Before, we had to win for the government, for politics, for communism. The freedom we now have can lead us to making very good money for ourselves. Now we can reap what we sow. Now, if I win, I become a famous person, I become a rich person. All athletes respond to this motivation.
Triple gold-medal-winning Russian swimmer
No longer does a grim parade of political robots pour out of Mother Russia and the other republics of the old U.S.S.R. at Olympic time, declaring allegiance to communism and offering gratitude for the small rewards that the Soviet system gave its superstars—drab apartments, inferior cars, a handful of rubles. Now, six years after perestroika first struck, a new generation of wannabe capitalists stormed into Barcelona, determined to take full advantage of their homelands' brave new world of economic freedom.
Last week the two brightest young swimmers on the talented Unified Team, Aleksandr Popov and Yevgeny Sadovyi, racked up seven medals between them, after which they instantly became Exhibits A and B in the ongoing conversion of former Soviet athletes from tools of a totalitarian state to ambitious players in the world of free markets and profit motives.
You could call them the Perestroika Twins, but they are far from identical. Sadovyi, 19, is the bald and boyish one, the gold medalist in the 200- and 400-meter freestyles and the 4 X 200 freestyle relay. Popov, 20, is blindingly handsome, standing a perfectly molded 6'6" and possessing a superstar smile that has more than a hint of Magic in it. He won gold in the 100 and 50 frees, plus silver in the 4 X 100 free and the 4 X 100 medley relays.
Wildly different as they are in looks and demeanor, the unmatched pair holds exactly the same exalted opinion of free-market economics. "I am a child of perestroika," declares Popov. "It gave me a chance to be my best."
Like all members of the Unified Team, both swimmers received $3,000 from the Russian Olympic Committee for each gold medal and $2,000 for each silver—meaning $9,000 for Sadovyi, $10,000 for Popov. Such amounts are a windfall in Russia's desperate economy. Both athletes also anticipate an abrupt leap in income from international commercial sponsors and meet promoters. When he is asked whether that leap might double or triple his income, Popov thought for several moments and then said softly, "No, I think maybe it increases 10 times." Also included in Popov's immediate financial future is a healthy payday when he competes in France on Aug. 12 at a meet for supersprinters that will include Matt Biondi and Tom Jager of the U.S., Popov's upset victims in the 50-meter free.
And what of some Biondi-sized fees for making television ads? Alas, there is no such thing in Russia.
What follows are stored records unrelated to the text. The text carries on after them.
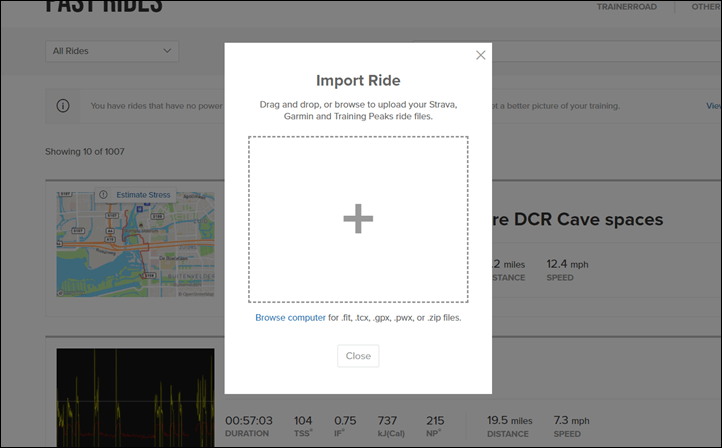Image resolution: width=722 pixels, height=448 pixels.
Task: Click the 19.5 miles distance value
Action: 510,420
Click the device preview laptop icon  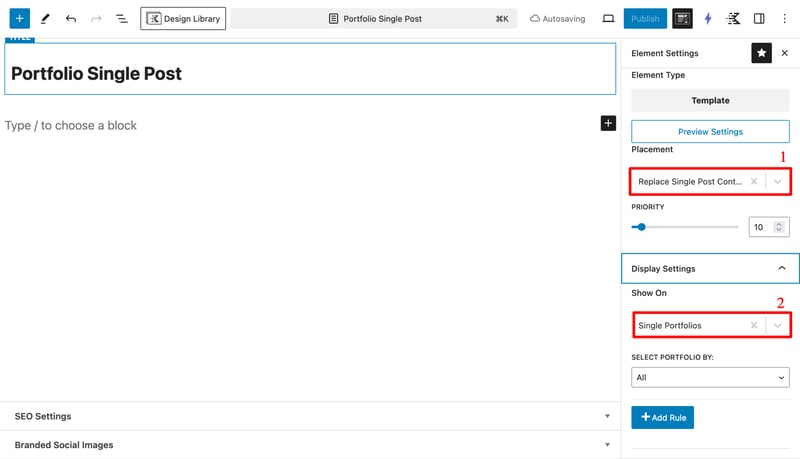click(x=608, y=18)
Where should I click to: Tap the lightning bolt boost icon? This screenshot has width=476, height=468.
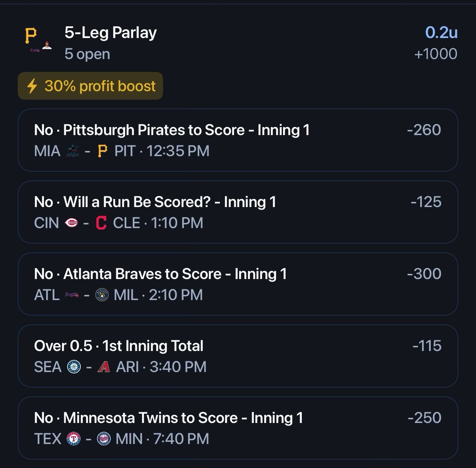[32, 86]
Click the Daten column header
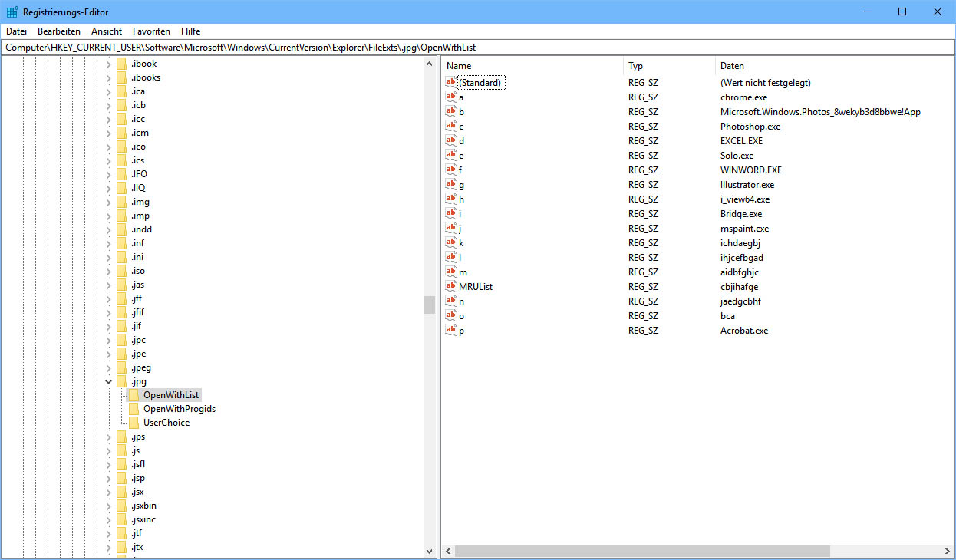Image resolution: width=956 pixels, height=560 pixels. [x=834, y=66]

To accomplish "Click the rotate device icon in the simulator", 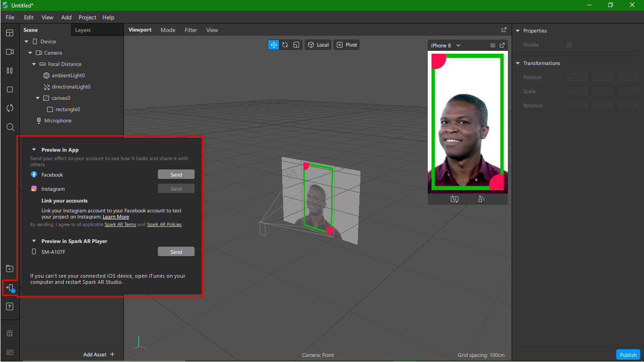I will [x=481, y=199].
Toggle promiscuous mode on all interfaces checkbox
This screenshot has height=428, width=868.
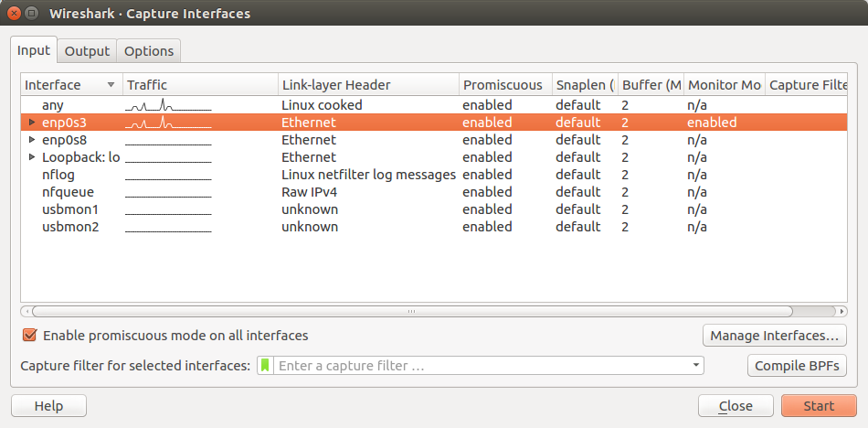pos(29,336)
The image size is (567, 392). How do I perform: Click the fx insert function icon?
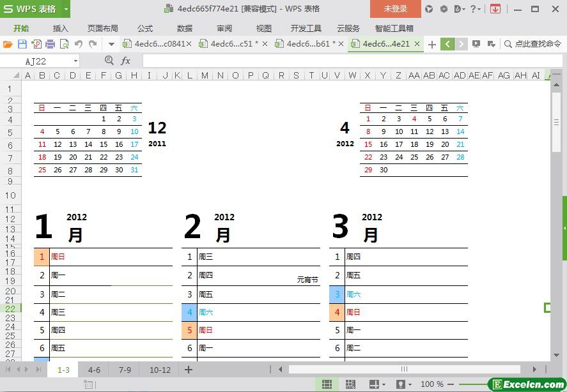(x=126, y=61)
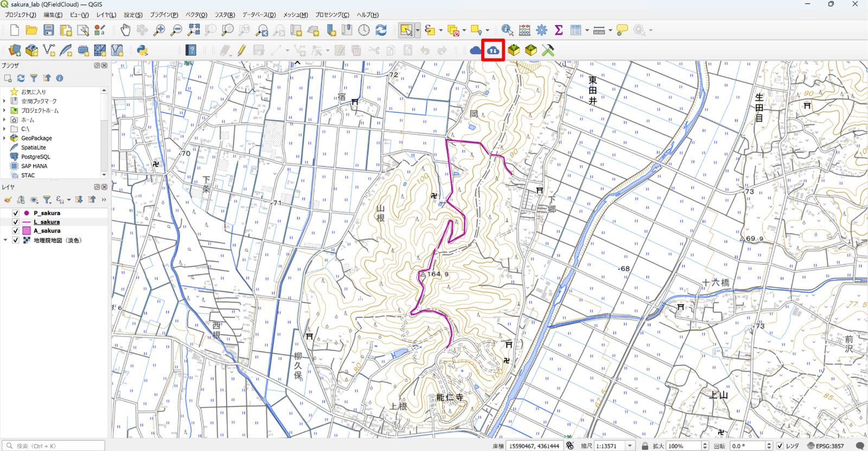This screenshot has width=868, height=451.
Task: Toggle the render checkbox in status bar
Action: click(x=780, y=446)
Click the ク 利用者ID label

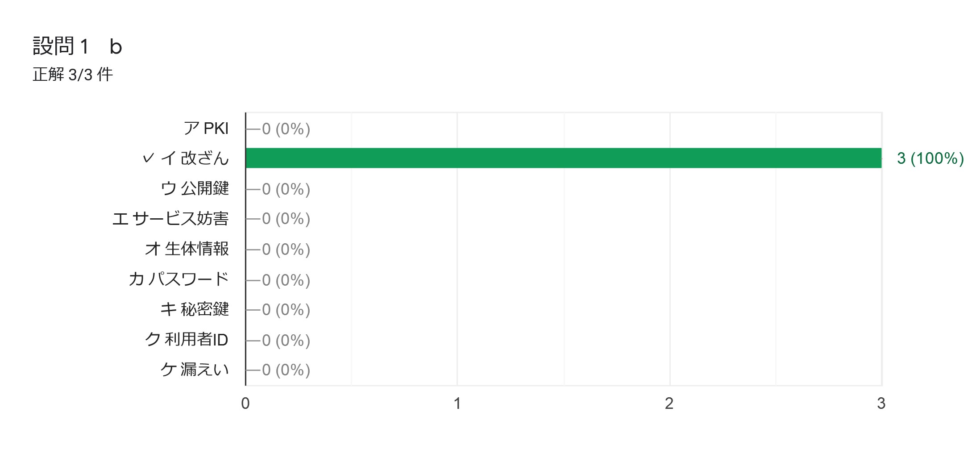[187, 339]
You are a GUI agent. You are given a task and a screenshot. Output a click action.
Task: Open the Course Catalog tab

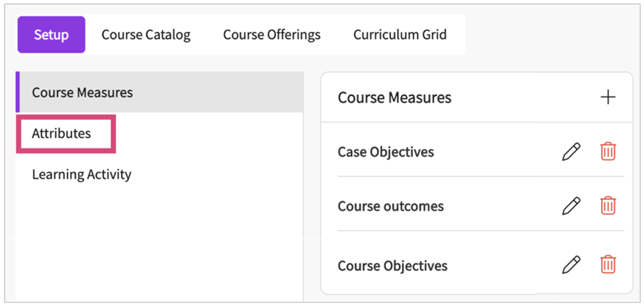[146, 34]
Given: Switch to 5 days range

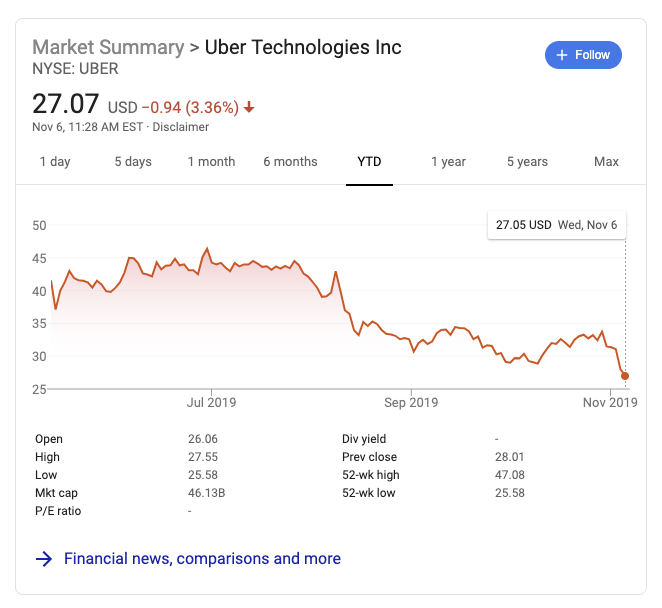Looking at the screenshot, I should coord(133,162).
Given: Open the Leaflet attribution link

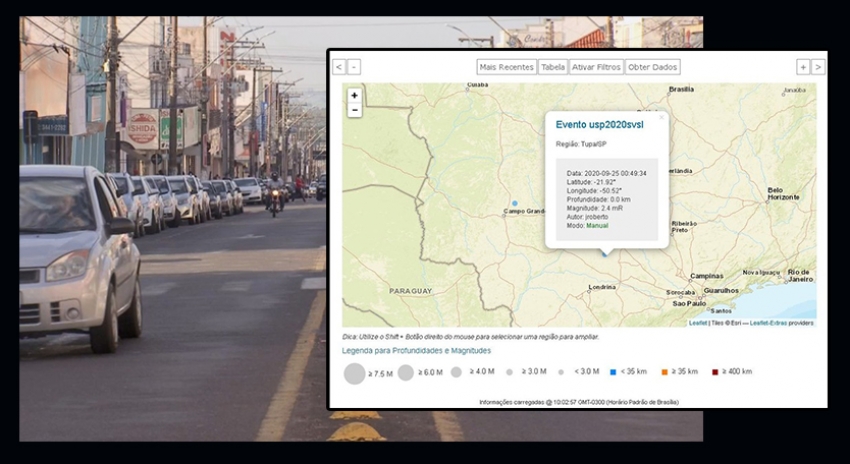Looking at the screenshot, I should (x=698, y=323).
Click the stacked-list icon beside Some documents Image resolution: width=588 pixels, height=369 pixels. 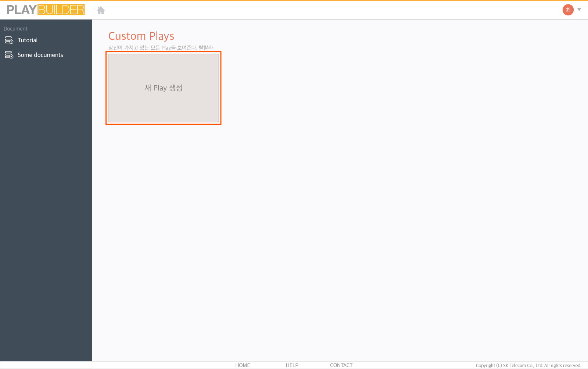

Vladimir Geskin, editor of Sport Express, a national newspaper published in Russia, says, "There are tons of commercials on our TV now, but athletes have never been used in them. Sexy women, yes, advertise for banks and to sell everything from lumber to barrels of fish, but never sports stars, even though my country is sports crazy."
Mired deep in an economic gloom caused by a plummeting ruble, rising inflation and other wrenching side-effects of the transition to a market economy, the people of the former Soviet Union have had heavier matters weighing on their minds. But there have been reports that the television coverage of the Olympics in the Commonwealth of Independent States was raising morale. Yet Aleksandr Pesov, a veteran swimming writer for the Russian Information Agency, agrees that Sadovyi and Popov must look outside their own country for the big money: "Because of the bad economy at home, I think Popov and Sadovyi will have to take advantage of Western sponsors. This generation of athletes is much more clever than previous ones. They will learn how to make money from Olympic medals."
Maybe so. But as of last week, neither Popov nor Sadovyi had received any substantial offers from international sponsors. And neither had signed with an agent. Yet they are clearly young men on the rise, full of themselves, a pair of heretofore unknown kids who are suddenly giving interviews to Paris Match and Japanese television crews. They have burst with great charm upon the world—and they've come a long way to do it.